Municipal solid waste generation in Kathmandu, Nepal.

Waste stream characteristics must be understood to tackle waste management problems in Kathmandu Metropolitan City (KMC), Nepal. Three-stage stratified cluster sampling was used to evaluate solid waste data collected from 336 households in KMC. This information was combined with data collected regarding waste from restaurants, hotels, schools and streets. The study found that 497.3 g capita(-1) day(-1) of solid waste was generated from households and 48.5, 113.3 and 26.1 kg facility(-1) day(-1) of waste was generated from restaurants, hotels and schools, respectively. Street litter measured 69.3 metric tons day(-1). The average municipal solid waste generation rate was 523.8 metric tons day(-1) or 0.66 kg capita(-1) day(-1) as compared to the 320 metric tons day(-1) reported by the city. The coefficient of correlation between the number of people and the amount of waste produced was 0.94. Key household waste constituents included 71% organic wastes, 12% plastics, 7.5% paper and paper products, 5% dirt and construction debris and 1% hazardous wastes. Although the waste composition varied depending on the source, the composition analysis of waste from restaurants, hotels, schools and streets showed a high percentage of organic wastes. These numbers suggest a greater potential for recovery of organic wastes via composting and there is an opportunity for recycling. Because there is no previous inquiry of this scale in reporting comprehensive municipal solid waste generation in Nepal, this study can be treated as a baseline for other Nepalese municipalities.

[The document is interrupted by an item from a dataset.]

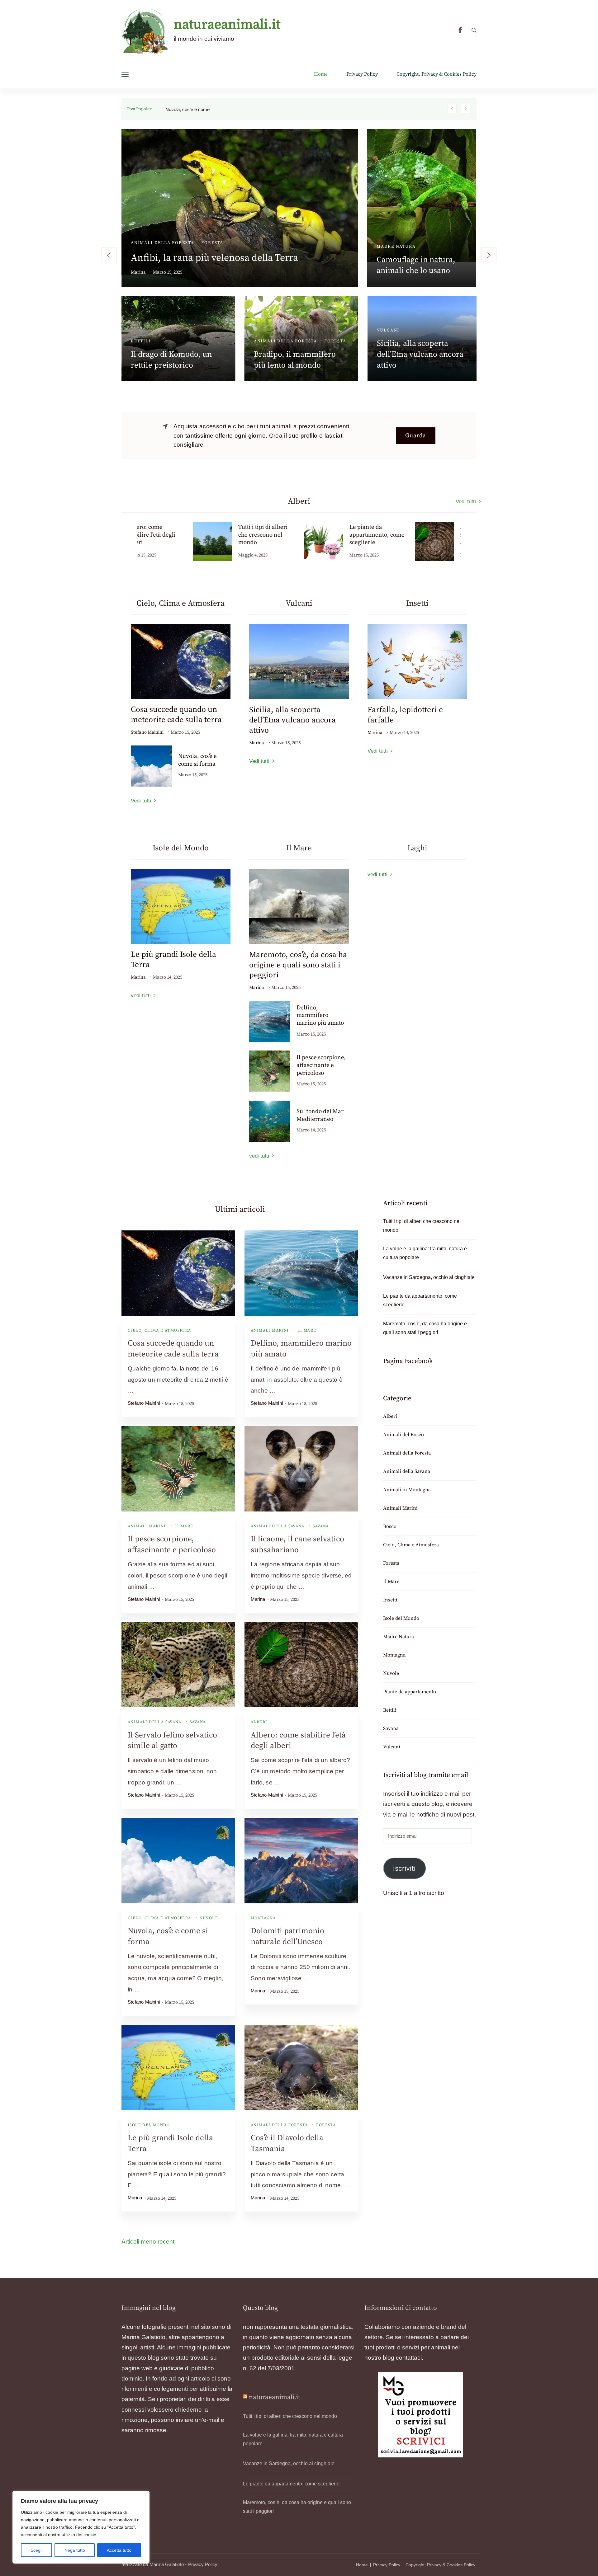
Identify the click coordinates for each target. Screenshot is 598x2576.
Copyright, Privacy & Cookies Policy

Report: Searching for a way to sustainability: technical and policy analyses of solid waste issues in Kathmandu.

Kathmandu Metropolitan City has attempted to reorganize its solid waste management a number of times. The German Technical and Financial Aid Organization led early efforts that were followed by a number of more recent experiments that left the city with an unsustainable solid waste management system following the termination of foreign aid. To examine this failure, the research team evaluated household surveys, field observations, interviews, and other primary and secondary information within the context of technical, social, and institutional analyses. The survey results show that the solid waste collection rates are far below the 90% claimed by the metropolis and street sweeping consumes approximately 51% of its solid waste budget. As a result of the relatively low collection rates the city residents are encouraged to dump waste into public lands. Consequently, too much of the city's resources are focused on sweeping rather than collection. Kathmandu needs to recognize informal waste picking, privatize, use local techniques, build capacity, promote bottom-up and participatory styles of management, and regulate policies to maintain solid waste management.

Use of stratified cluster sampling for efficient estimation of solid waste generation at household level.

Relatively few studies have been performed to characterize municipal solid waste (MSW) at household level. This is due in part to the difficulties involved with collecting the data and selecting an appropriate statistical sample size. The previous studies identified in this paper have used statistical tools appropriate for analysing data collected at a material recovery facility or landfill site. This study demonstrates a statistically sound and efficient approach for characterizing MSW at the household level. Moreover, a household approach also allowed for consideration of the socio-economic conditions, level of waste generation, geography, and demography. The study utilized two-stage cluster sampling within strata in Kathmandu Metropolitan City (KMC) to measure MSW for 2 weeks. In KMC, the average household solid waste generation was 161.2 g capita( -1) day(- 1)with an average generation rate between 137.7 and 184.6 g capita(-1) day(-1) for a 95% confidence interval and 14.5% relative margin of error. The results show a positive relation between income and waste production rate. Organic waste was the biggest portion of MSW, and hazardous waste was the smallest of the total. Sample size considerations suggest that 273 households are required in KMC to attain a 10% relative margin of error with a 95% confidence interval.